* _WHAT YOU HAVE TO DO_
While you copy the lines below, skip the pictures and keep the rest exact.

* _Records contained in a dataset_
■ ■ ■ ■

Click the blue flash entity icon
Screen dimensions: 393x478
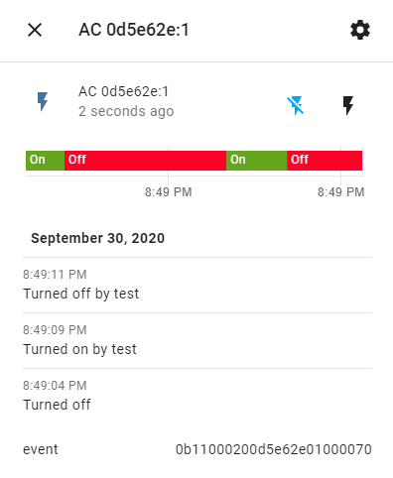[x=43, y=101]
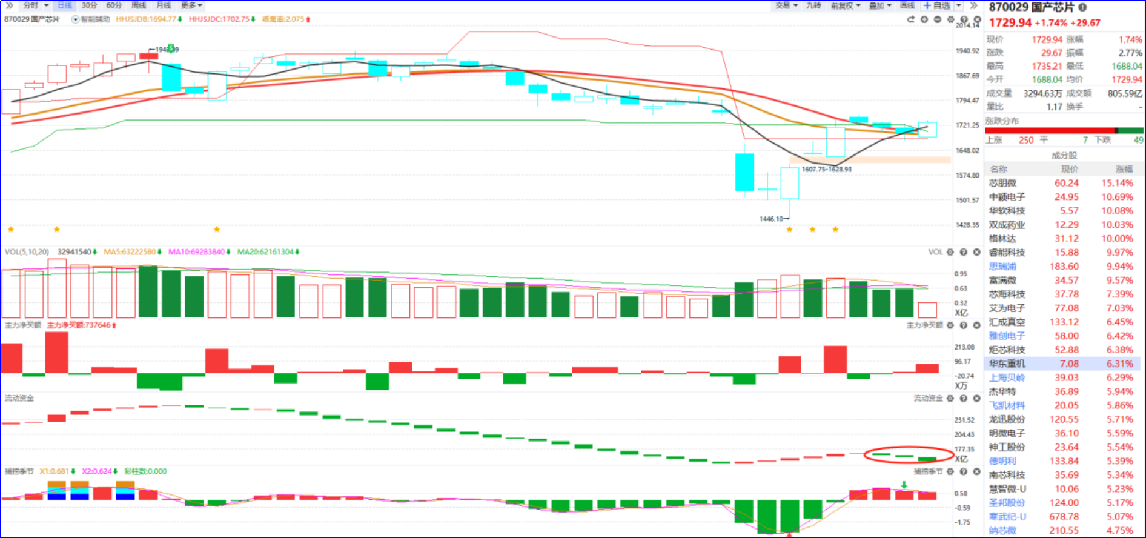Toggle the 九转 indicator
Image resolution: width=1146 pixels, height=538 pixels.
click(813, 5)
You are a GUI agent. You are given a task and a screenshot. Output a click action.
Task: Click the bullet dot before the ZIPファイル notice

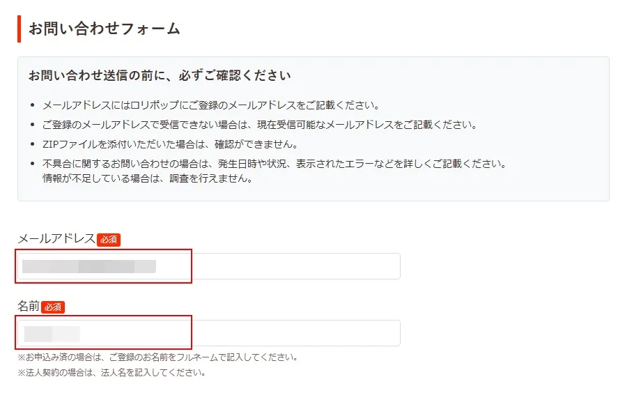click(x=33, y=145)

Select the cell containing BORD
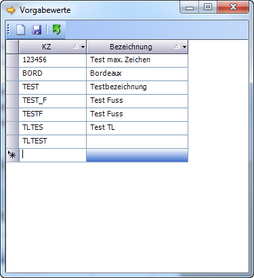(x=53, y=74)
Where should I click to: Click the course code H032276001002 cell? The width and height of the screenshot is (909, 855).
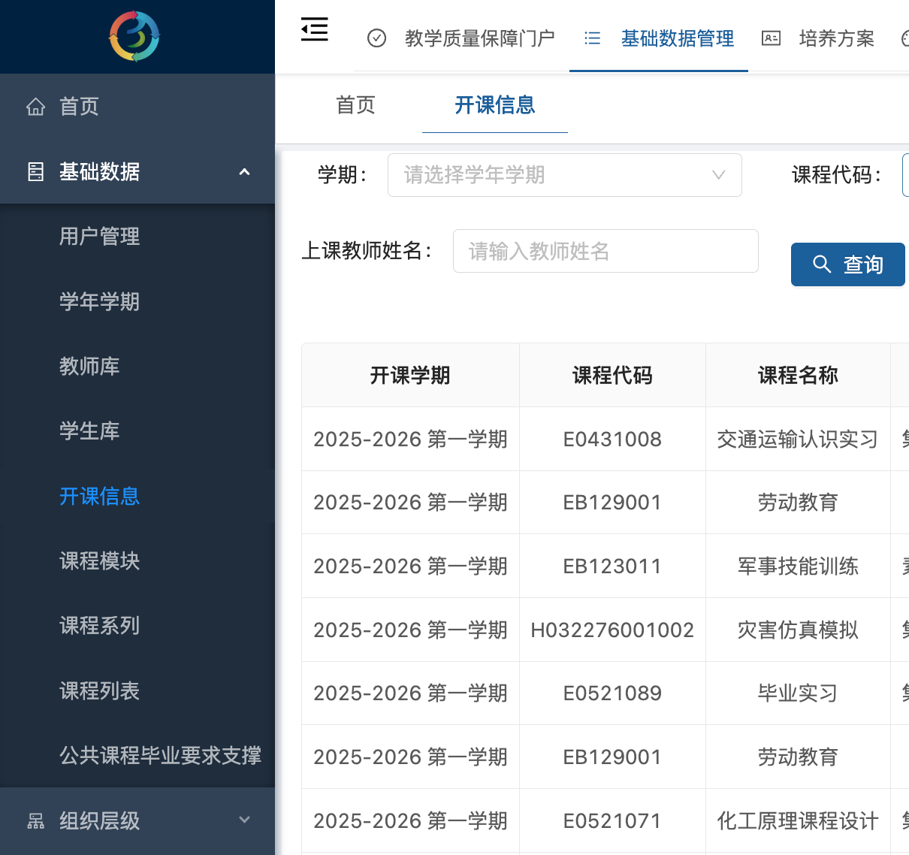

■ ■ ■ ■

* _ANSWER TO THIS EXERCISE_
Click the blue flash entity icon
Screen dimensions: 393x478
[x=43, y=101]
Toggle the 九转 indicator
Image resolution: width=1146 pixels, height=538 pixels.
click(813, 5)
You are a GUI agent. You are given a task and a screenshot. Output a click action.
Task: Click the bullet dot before the ZIPファイル notice

click(x=33, y=145)

Select the cell containing BORD
(x=53, y=74)
Where should I click to: Click the course code H032276001002 cell? The width and height of the screenshot is (909, 855).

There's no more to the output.